And lo fat products are pumped full of sugar to make them taste good
 
Back to Winter Soups and Stews, whenever I do a casserole, tagine or curry with lamb it invariably starts as a deboned shoulder or a leg, both of which come with a fair cap of fat.
So I strip off the entire fat layer and cube the lean meat that goes into the pot.

But first I cut the fat into small pieces and simmer in about half a cup of EVOO until they have rendered up all their fat then pour into containers or just a mug to use as "lamb lard". It becomes the cooking fat of the recipe for the onions and garlic etc, and there's always a heap left for general use whenever you want lambyness.

Using plenty of lamb lard lifts Panko-crumbed lamb cutlets to a new level.

lard lamb.jpg


Off topic but this is the flow chart for Canola margarine.

canola.png
 
That's the flow chart for vegetable oil refining, which would include margarine, oils, waxes etc.

If you took one for milk (ie butter), it would be pretty similar in complexity.
 
Bahaha...if only you have been and worked at a sugar mill.....Filthiest places on the planet. Everything is covered on molases and bagase, They scoop up raw sugar, ( complete wth bird shit ) with a front end loader and feed it into the refineries. It is the treated with caustic soda and other stuff, centrifuged and packed.

Fascinating process, but you get filthy just looking at the plant.

I do miss the sugar mills work
 
Food processing behind closed doors can be very dodgy.
Pigeon loaf, or for that matter, ale anybody?

 
That pigeon thing is really sad :( at least they died doing what they loved, I guess

Jamie Oliver's mantra of eating anything where you can understand the ingredients probably applies to production methods... There's something about 'churning' that seems so wholesome.
 
MMm...Butter.... I havent bought marg for years.

Butter tastes better
 
Not quite soup or stew but here's a venison pie made from a yearling I shot a few months back. Doesn't go down too bad!

20170802_192059.jpg


20170802_192500.jpg
 
One of my clients asked if I could shoot some rabbits on her property, I have seen them and we have to cover her raised beds, I said I couldn't do it so she got 2 guys in to get the rabbits from under her house. I went up on Saturday to watch, they caught 134 rabbits and nearly as many dodged the dogs and nets they brought with them
Back to Winter Soups and Stews, whenever I do a casserole, tagine or curry with lamb it invariably starts as a deboned shoulder or a leg, both of which come with a fair cap of fat.
So I strip off the entire fat layer and cube the lean meat that goes into the pot.

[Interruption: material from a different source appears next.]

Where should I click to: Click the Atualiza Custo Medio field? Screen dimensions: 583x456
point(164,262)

But first I cut the fat into small pieces and simmer in about half a cup of EVOO until they have rendered up all their fat then pour into containers or just a mug to use as "lamb lard". It becomes the cooking fat of the recipe for the onions and garlic etc, and there's always a heap left for general use whenever you want lambyness.

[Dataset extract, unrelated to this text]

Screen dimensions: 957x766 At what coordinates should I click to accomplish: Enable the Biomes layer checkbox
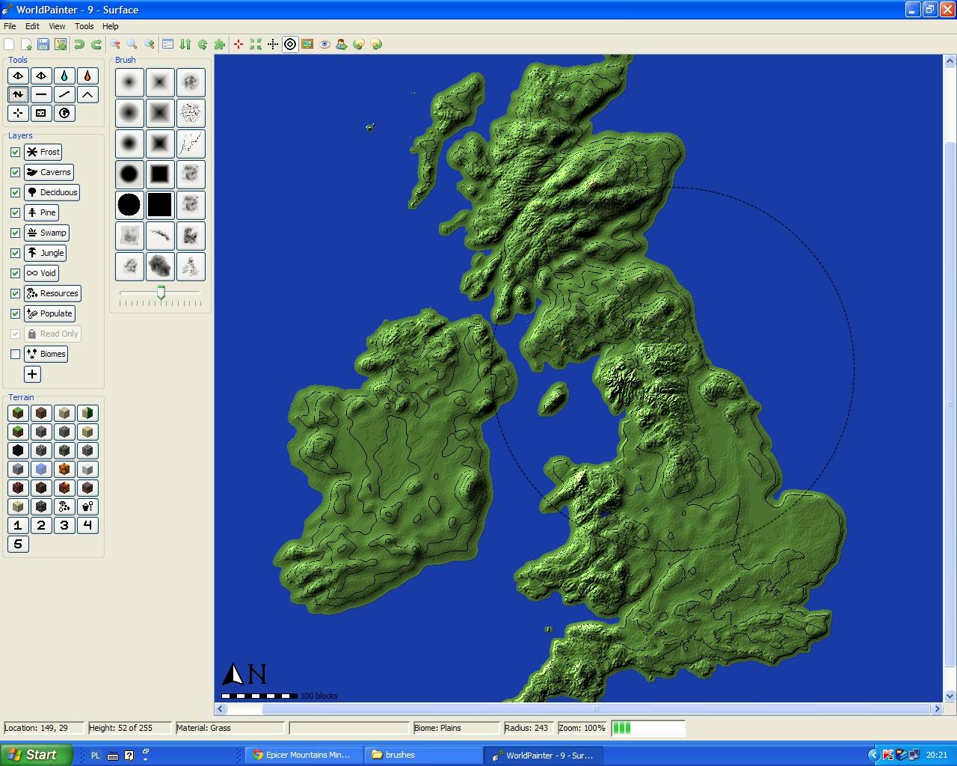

Using plenty of lamb lard lifts Panko-crumbed lamb cutlets to a new level.

View attachment 107819

Off topic but this is the flow chart for Canola margarine.

View attachment 107820
There is folk who tip the fat from lamb shoulder down the drain, my wife is one, blocked our drain, and I hate spending time doing what would have been an unnecessary job.
A bit like these London municipal workers. Should have called The Drain Man.
https://www.theguardian.com/environ...-concrete-fatberg-blocks-london-sewage-system
 
Oh man, my dogs would LOOOOOVE to chase some rabbits down. I just haven't found a place out here that'll let me have a go.
 
Wrong thread!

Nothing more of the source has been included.